For the second straight year I entered the Kaggle competition to see who can predict the most accurate March Madness bracket.
GitHub Link: https://lnkd.in/d6auw9X
Kaggle Link: https://lnkd.in/gx5CaHhx
—————–2021 Results—————–
In 2021, I leveraged the Kaggle input data and combined with Kenpom data. I then applied a Gradient Boosting Classifier and predicted the results.
My resulting bracket was pretty decent. It had an overall log loss 0.66587 of which put me at 503 (out of 707) on the Kaggle March Madness prediction leaderboard.
—————2022 Predictions—————
For 2022, I followed a similar approach.
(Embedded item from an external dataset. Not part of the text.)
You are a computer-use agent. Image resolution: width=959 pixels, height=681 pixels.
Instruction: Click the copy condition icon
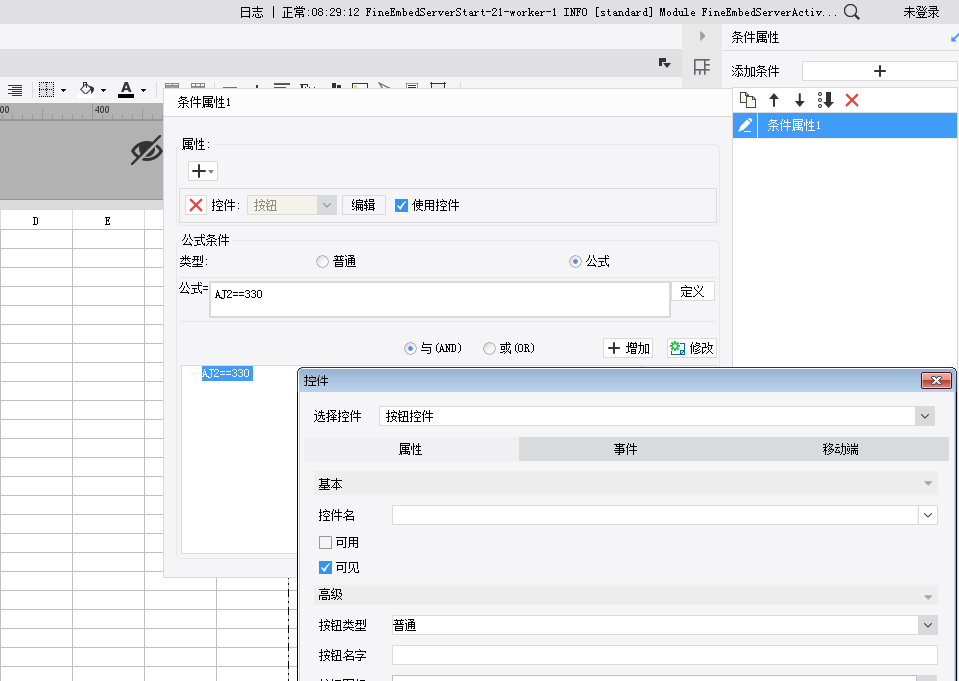point(747,100)
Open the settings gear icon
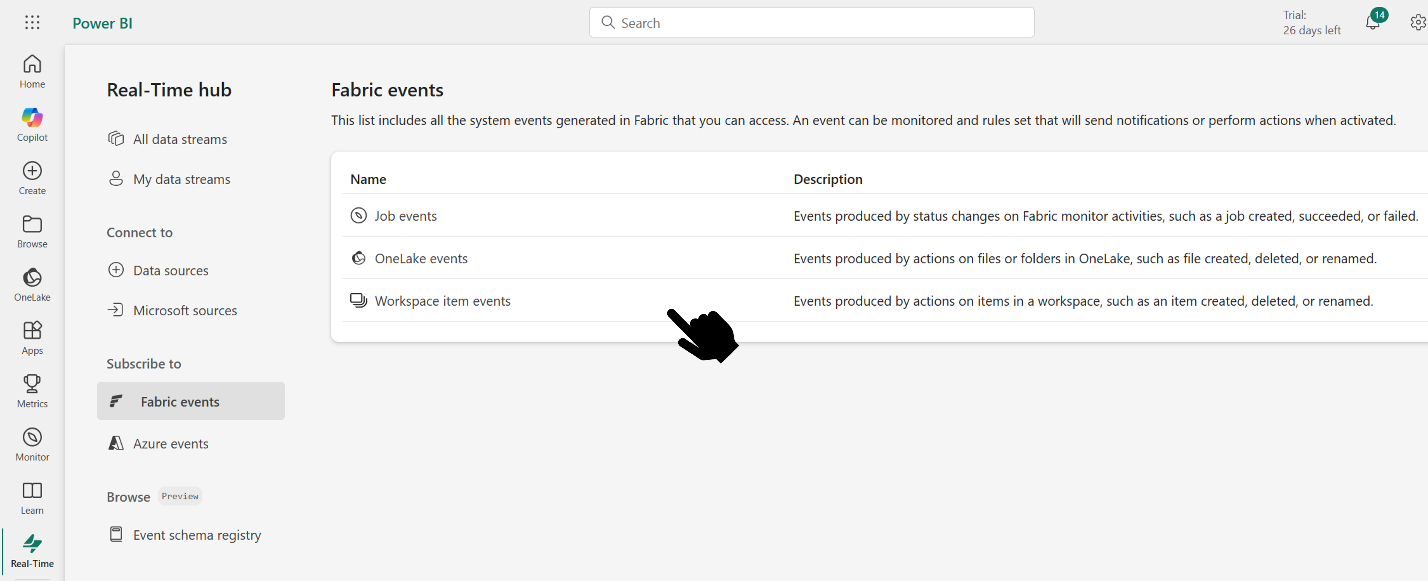 (1417, 23)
However this time, I trained and tested multiple classification models in order to find the highest predictor (which in this case was an Extra Trees Classifier).
Here are the steps I used to build the model:
(1) Import Train & Test Sets and combine with Kenpom data
(2) Prepare sets for model training
(3) Use Lazy Predict to test multiple model types
(4) Apply a ExtraTreesClassifier to predict the win probability of each potential game
(5) Analyze Results
——————Analysis———————
The results of my model were again mostly chalk (picking top seeds to win), however this makes sense because many of the same input factors used in my model are used in the seeding process.
However, there were a few interesting upsets projected:
First Round
(10) Loyola Chicago over (7) Ohio St [0.54 probability]
(10) San Francisco over (7) Murray St [0.51 probability]
(9) TCU over (8) Seton Hall [0.50005 probability]
Later Round
(6) LSU over (3) Wisconsin [0.51 probability]
(5) Houston over (4) Illinois [0.55 probability]
(5) Iowa over (4) Providence [0.61 probability]
(5) Connecticut over (4) Arkansas [0.52 probability]
(3) Tennessee over (2) Villanova [0.54 probability] & (1) Arizona [0.54 probability]
(3) Texas Tech over (2) Duke [0.56 probability] (Good riddance Coach K)